The footage ends with the noise of electrical shorting and fizzing.

Talking in 2010, the woman is now a successful local charity campaigner. She still feels that the operation should never have been allowed (she had consented under the influence of medication and the threat that she would remain in mental care forever without it) and still believes she suffers side-effects.

Finally in her piece, she said: “But there is no point in me getting angry about it”

No point or physically can’t?
Apparent decreasing threat of horror occurring? Check

The documentary explained that during the 1980’s asylums were shutting down. The inmates were left to an overwhelmed and underprepared Care in the Community Service in its infancy and so lots were, in reality, left to fend for themselves. [Or, with a more horror spin on proceedings, let loose] Many ex-patients found solace in charities and religious groups. Many improved without the electric prongs being pushed into their brains and medications that caused comas.
Ending which cranks up the horror and inflames the terror may still genuinely exist for the viewer? Check

The documentary ended in relatively modern times. It told of improving care in the community standards and a greater understanding of mental health issues. Things are better and further away from the sinister asylums than ever. Then just when it seemed that this is the happy ending it was always leading towards the documentary lays its final hand.
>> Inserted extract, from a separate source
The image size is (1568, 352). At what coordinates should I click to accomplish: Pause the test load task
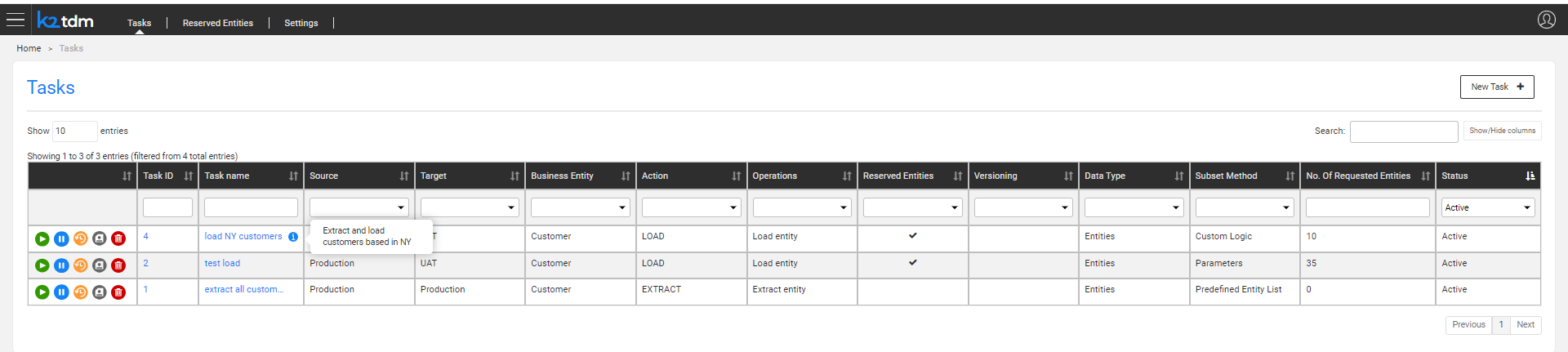(x=61, y=265)
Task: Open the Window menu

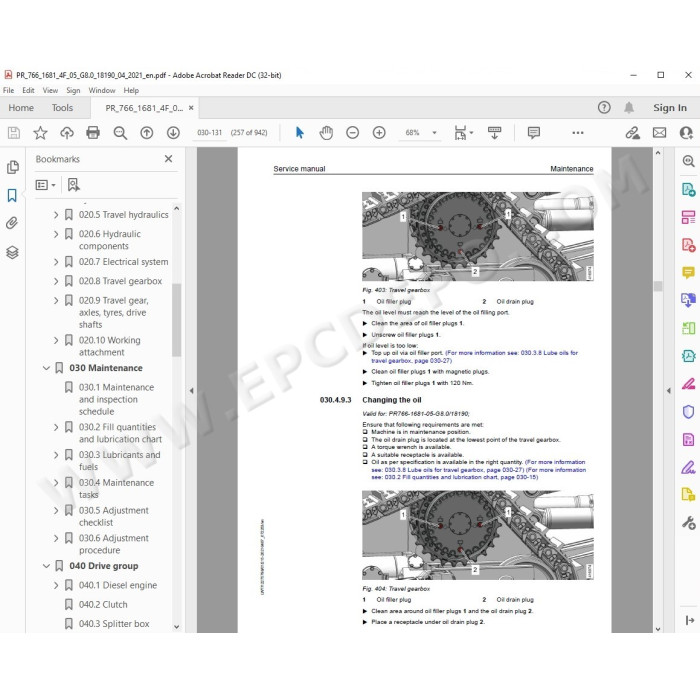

A lady, who spent all her formative years in an asylum because she was both agoraphobic and claustrophobic [the mentally ill Goldilocks?], now lives independently with minimal care and medication. She describes the issues she faces: “I have to get my own food and have to learn how to cope. I have to take my medication that keeps me calm. The neighbours still take in their children when they see me coming. One neighbour shouted last week ‘Go back to Broadmoor!’ I shouted back, ‘Well, if I kill you then I would go back to Broodmoor!’ ha, ha!”

That was at best an unconsidered response, given her circumstance, but it raised a valuable point that the documentary was keen to highlight. Right at the end.

With these modern, often more holistic approaches to those with mental health issues there has been an increasing number of violent incidents involving some who might otherwise have been held in asylums. A police psychologist is seen briefing a police unit that there is a man who is threatening an indiscriminate killing or three because he is no longer seeing his therapist. Then there is the gentleman who stabbed a commuter in the eye with a pen, murdering him, for no rational reason.

So the final message was pitch perfect for a tale of terror. It was terrifying because it was not made implicitly in the documentary, rather it was given time to fester alone in the viewers own mind, just into the witching hour: These people in the past would have been locked in a secure ward somewhere far away from me. But not now.